Price and market trends: US methanol projects face labour shortage, high costs - Methanex

07 February 2014 10:14 Source:ICIS Chemical Business

Labour shortages and high costs to affect new plants

Because of the boom in new methanol plant announcements in the US, building them will be tough because of a looming labour shortage and the high cost of such projects, Methanex chief executive John Floren said on 30 January.

In a conference call, Floren said he has seen studies projecting a labour shortage in the US of 30% in skilled trades later this year. Floren said costs reaching as high as $1,000/tonne for new projects will make it hard to get a decent return on investment.

 Methanex moved its largest module to be placed in Geismar

Copyright:  Methanex

“I think we’re going to be in a very difficult environment for new-build projects,” Floren said.

Methanex is in the process of moving two idled plants from Chile to the US Gulf Coast, with one of the plants fully delivered to the site in Geismar, Louisiana. That unit is scheduled to start up this year, though Floren described the start date as “later this year at the earliest”.

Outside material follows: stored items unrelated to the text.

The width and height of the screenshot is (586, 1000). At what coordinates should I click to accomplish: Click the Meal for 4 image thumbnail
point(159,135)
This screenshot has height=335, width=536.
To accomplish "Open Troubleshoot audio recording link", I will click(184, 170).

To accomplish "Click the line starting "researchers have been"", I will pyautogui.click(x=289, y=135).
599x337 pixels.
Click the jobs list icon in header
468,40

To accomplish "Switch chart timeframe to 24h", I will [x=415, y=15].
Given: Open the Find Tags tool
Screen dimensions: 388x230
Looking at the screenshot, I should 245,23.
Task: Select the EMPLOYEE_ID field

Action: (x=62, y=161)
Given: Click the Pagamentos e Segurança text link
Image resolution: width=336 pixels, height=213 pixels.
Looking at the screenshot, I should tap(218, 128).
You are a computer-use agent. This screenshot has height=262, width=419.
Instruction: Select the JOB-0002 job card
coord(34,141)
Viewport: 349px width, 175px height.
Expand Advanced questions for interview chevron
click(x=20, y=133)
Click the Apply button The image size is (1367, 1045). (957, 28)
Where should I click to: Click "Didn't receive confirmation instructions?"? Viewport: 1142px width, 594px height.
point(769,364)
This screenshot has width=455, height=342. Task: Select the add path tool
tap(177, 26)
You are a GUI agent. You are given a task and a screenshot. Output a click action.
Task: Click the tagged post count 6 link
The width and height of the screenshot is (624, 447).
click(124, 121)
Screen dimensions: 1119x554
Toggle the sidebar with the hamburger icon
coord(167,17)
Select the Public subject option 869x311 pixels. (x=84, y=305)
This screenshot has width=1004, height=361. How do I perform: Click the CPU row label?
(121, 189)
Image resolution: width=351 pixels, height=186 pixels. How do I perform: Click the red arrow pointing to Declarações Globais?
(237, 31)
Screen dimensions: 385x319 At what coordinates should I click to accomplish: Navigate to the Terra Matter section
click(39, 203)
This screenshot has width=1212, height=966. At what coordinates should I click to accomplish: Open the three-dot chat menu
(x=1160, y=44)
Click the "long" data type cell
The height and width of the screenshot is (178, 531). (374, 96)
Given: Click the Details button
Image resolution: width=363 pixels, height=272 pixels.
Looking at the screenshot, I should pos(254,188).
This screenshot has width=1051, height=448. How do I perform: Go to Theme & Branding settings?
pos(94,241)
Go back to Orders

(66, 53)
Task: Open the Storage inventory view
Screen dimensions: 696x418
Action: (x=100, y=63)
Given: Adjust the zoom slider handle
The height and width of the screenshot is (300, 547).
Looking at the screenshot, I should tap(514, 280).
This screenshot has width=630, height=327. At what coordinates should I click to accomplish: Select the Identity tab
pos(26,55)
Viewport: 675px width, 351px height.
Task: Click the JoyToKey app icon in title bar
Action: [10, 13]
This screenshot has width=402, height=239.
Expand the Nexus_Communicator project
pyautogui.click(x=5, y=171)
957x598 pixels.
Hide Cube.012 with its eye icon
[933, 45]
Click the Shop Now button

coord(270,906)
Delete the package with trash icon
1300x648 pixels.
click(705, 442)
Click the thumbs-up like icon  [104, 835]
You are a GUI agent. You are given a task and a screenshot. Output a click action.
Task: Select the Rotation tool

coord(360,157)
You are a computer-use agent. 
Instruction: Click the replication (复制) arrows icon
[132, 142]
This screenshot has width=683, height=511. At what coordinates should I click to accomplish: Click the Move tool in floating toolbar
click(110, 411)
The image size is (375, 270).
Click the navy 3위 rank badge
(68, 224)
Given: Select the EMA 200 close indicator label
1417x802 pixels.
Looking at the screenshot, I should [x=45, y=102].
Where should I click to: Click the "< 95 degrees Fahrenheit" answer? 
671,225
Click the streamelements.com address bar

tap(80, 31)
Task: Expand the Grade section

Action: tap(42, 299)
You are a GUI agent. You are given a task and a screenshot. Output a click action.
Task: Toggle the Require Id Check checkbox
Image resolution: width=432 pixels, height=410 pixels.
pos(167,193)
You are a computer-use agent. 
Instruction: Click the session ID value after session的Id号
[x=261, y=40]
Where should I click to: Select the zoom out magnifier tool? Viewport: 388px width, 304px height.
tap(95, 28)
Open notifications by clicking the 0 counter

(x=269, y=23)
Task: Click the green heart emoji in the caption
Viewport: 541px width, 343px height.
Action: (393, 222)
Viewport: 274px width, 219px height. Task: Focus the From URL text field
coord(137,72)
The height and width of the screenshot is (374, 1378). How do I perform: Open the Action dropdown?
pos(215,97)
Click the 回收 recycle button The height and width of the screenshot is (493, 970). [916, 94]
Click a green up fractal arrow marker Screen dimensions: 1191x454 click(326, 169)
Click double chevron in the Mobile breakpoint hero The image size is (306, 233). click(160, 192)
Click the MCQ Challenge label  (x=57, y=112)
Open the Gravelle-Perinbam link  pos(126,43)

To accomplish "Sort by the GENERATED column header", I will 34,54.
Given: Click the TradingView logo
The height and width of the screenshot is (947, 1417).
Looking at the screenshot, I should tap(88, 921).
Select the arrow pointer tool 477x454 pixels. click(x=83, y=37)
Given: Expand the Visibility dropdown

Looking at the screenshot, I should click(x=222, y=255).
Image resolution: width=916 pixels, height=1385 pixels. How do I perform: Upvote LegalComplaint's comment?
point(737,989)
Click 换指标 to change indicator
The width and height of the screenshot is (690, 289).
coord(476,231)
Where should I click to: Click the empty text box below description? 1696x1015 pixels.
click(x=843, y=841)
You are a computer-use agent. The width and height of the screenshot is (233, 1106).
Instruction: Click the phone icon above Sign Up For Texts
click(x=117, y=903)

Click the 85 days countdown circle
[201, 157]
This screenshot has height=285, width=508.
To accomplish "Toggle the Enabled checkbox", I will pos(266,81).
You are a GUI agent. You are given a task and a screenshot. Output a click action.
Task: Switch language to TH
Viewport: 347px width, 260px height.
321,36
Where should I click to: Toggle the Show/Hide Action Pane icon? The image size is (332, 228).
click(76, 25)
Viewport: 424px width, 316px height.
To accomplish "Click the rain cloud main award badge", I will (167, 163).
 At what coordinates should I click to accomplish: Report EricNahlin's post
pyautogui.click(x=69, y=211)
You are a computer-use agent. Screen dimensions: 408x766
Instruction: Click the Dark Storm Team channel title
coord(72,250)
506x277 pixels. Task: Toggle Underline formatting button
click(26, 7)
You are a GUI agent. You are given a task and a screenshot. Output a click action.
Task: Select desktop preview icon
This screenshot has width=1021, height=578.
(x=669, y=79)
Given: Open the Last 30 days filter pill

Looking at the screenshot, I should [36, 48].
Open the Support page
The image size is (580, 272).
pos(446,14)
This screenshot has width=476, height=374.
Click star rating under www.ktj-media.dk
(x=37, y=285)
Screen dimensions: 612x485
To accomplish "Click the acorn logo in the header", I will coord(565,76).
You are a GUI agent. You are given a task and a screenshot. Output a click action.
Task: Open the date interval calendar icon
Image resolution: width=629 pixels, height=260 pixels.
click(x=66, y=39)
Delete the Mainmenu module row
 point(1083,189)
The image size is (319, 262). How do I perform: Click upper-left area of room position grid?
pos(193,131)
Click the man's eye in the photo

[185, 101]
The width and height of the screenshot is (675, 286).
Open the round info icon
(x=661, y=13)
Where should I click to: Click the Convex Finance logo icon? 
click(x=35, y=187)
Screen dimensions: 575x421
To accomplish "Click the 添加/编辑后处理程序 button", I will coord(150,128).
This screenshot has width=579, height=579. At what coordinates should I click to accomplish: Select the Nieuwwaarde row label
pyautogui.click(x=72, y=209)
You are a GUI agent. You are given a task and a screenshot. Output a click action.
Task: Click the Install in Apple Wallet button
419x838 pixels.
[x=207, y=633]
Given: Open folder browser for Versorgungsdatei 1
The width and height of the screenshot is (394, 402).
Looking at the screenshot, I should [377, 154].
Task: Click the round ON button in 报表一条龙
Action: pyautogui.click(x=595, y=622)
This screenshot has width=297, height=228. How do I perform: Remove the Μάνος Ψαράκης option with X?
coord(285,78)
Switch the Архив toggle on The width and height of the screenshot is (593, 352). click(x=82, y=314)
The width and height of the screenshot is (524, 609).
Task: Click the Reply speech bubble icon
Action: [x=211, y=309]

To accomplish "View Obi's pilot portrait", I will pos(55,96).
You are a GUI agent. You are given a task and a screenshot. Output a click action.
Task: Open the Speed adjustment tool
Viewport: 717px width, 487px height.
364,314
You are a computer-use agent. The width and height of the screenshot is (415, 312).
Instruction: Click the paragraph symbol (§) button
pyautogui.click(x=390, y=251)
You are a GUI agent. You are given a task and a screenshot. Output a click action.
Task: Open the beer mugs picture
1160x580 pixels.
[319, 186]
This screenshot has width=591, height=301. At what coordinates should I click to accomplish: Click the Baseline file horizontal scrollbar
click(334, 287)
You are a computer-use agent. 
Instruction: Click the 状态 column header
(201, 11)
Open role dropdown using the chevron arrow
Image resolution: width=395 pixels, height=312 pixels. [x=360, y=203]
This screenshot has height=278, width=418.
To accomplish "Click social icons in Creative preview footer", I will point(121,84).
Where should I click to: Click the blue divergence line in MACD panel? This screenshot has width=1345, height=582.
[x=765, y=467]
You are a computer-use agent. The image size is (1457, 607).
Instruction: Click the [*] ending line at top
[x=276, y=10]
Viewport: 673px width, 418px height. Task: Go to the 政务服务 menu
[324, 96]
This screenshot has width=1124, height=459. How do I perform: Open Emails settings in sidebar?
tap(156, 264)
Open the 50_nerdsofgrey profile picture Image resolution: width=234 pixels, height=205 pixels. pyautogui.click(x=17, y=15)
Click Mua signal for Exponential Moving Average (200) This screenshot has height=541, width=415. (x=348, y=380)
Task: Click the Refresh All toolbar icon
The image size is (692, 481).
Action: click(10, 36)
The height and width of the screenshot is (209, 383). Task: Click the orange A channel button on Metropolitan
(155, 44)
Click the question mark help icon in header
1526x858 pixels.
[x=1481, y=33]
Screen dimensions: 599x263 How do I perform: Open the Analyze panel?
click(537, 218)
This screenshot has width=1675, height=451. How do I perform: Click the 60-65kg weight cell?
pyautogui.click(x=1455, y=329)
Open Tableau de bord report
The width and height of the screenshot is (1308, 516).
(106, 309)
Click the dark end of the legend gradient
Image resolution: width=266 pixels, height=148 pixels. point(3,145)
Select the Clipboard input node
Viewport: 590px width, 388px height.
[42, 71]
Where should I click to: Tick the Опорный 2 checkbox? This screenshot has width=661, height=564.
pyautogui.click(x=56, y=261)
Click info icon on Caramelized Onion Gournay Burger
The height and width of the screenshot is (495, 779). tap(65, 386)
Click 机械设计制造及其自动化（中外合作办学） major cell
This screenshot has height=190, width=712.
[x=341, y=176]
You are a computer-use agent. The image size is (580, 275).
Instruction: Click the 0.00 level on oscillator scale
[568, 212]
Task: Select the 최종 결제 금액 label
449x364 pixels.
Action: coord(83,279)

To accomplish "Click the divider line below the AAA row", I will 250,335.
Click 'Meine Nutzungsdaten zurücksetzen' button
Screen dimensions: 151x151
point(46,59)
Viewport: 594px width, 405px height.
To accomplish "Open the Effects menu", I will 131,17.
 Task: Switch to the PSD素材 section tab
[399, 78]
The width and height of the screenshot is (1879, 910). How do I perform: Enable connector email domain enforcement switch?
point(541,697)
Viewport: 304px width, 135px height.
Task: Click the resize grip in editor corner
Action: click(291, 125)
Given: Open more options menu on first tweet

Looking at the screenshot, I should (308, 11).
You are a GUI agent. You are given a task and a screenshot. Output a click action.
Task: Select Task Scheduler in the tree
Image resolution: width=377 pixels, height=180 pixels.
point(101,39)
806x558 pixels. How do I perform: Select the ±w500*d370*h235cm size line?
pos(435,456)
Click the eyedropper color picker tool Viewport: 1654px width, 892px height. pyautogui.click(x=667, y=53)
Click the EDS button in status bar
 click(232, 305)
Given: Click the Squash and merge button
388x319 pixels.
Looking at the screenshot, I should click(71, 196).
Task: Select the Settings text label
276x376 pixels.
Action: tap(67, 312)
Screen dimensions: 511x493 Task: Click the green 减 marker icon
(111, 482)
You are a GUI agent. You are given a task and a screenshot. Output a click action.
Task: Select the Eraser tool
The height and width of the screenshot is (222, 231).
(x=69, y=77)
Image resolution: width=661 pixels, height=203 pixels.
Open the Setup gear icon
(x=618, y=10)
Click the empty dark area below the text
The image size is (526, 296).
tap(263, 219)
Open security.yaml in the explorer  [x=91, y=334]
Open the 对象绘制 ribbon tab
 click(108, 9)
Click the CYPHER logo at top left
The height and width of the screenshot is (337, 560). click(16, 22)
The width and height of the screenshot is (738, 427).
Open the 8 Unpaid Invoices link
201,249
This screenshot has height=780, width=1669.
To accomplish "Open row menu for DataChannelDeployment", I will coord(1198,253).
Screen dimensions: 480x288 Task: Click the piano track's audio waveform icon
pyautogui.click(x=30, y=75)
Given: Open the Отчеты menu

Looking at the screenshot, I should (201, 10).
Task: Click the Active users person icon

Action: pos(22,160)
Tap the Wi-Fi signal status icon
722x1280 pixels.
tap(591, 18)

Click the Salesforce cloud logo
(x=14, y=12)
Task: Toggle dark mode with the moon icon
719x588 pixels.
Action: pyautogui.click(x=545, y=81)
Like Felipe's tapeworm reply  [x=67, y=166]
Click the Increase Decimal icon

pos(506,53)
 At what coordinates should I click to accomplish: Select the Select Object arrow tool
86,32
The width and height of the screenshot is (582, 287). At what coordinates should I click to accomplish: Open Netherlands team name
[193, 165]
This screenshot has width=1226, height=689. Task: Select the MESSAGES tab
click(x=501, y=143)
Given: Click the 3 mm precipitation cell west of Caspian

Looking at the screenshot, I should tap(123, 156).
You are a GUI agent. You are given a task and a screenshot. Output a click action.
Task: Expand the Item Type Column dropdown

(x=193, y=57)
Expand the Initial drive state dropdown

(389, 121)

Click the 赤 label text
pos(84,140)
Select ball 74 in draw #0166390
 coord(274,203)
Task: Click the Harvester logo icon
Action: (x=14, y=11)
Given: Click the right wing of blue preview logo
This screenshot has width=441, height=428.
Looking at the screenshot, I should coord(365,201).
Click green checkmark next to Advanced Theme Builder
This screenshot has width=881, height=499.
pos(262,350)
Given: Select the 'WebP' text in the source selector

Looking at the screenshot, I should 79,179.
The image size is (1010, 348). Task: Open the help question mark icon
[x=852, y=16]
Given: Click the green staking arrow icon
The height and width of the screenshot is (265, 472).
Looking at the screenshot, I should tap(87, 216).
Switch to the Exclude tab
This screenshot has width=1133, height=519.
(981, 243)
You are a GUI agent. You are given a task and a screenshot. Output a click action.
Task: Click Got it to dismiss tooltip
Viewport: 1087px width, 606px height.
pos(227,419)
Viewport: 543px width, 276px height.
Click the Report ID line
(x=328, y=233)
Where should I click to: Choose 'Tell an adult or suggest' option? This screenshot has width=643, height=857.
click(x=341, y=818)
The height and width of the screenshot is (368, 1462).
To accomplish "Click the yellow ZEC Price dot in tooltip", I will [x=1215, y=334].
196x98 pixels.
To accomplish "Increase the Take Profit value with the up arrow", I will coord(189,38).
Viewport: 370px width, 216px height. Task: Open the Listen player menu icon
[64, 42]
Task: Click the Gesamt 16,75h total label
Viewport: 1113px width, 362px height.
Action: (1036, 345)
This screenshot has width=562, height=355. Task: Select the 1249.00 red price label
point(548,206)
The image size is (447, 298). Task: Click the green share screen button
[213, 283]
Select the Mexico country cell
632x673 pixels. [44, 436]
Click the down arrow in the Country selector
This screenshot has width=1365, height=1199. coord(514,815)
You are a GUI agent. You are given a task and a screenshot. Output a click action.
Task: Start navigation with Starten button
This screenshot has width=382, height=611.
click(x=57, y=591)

For its second Chile unit, also going to Geismar, Methanex projects a startup in early 2016.

Floren said the company does not have a natural gas contract yet for the second Geismar plant. Methanex announced a contract for the first Louisiana plant in early 2013. However, Floren said he is not worried at this point, even with gas prices shooting up above $5/MMBtu in January, which he attributed to the severe winter.

“If you had a cold winter like we’ve had, in previous years you would see $15/gas [per MMBtu], so the fact that we haven’t seen a run-up to more than $5 reinforces our impression that gas is readily available and people can make a profit at $4-6 (MMBtu).”

Natural gas problem
The major impetus for the resurgence of the US methanol industry is cheap natural gas from the shale boom. Mid-day prices for Henry Hub natural gas ran around $5.05/MMBtu, down from a high of $5.48 earlier that week.

Natural gas supplies in Trinidad have been a problem for Methanex, which operates two units at the Point Lisas Industrial Estate there.

Floren confirmed reports that Trinidad’s state-owned utility in January has been curtailing supplies for Methanex and other methanol producers there, though he did not give any specifics.

“We continue to experience curtailments,” Floren said, adding that the country’s energy minister said that the reductions would stop this year. “We do expect 2014 to be better than 2013.”

Methanol and ammonia producers in Trinidad have experienced numerous cutbacks in their gas supplies over the past few years because of repairs being made to offshore platforms.